PostgreSQL (Sharded) or Cassandra: For Quota archival/billing history.

Distribution Logic: Shard by user_id to ensure all data for a single user resides on the same partition.

Cache

Purpose & Justification:

Session Cache: Stores session tokens (UUID) mapping to User Metadata. Essential for <5ms auth checks.

Quota Cache: Stores "Current Balance". Atomic DECR in Redis is significantly faster than SQL updates.

Key-Value Schema:

sess:{token} -> {user_id, device_type, expiry} (TTL: 30 days).

quota:{user_id} -> {remaining_tokens} (TTL: Until month-end).

Failure Handling: Use Redis Sentinel or Cluster for high availability.

Wrap Up

Advanced Topics

Trade-offs: We choose Availability over Consistency (AP) for the quota system in extreme failure scenarios. It is better to let a user get a free request than to block a paying user because the counter service is slow.

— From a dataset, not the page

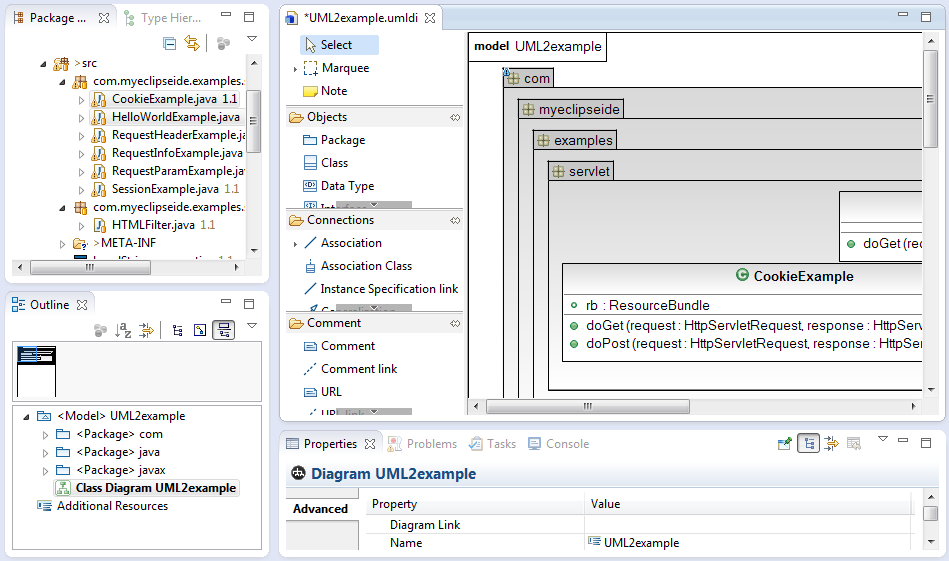The image size is (949, 561).
Task: Click Collapse All in Package Explorer toolbar
Action: point(170,43)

Reliability: Exponential backoff on the client-side for quota check failures.

Security: Multi-device login is managed by storing a unique session_id in the database; during a "Logout All" event, we purge all keys matching sess:{user_id}: in Redis.

Optimization: For extremely high-volume API keys, use Local In-Memory Buffering. Aggregate 100 requests in the API Gateway and send a single "Decrement 100" command to the Quota Service to reduce network overhead.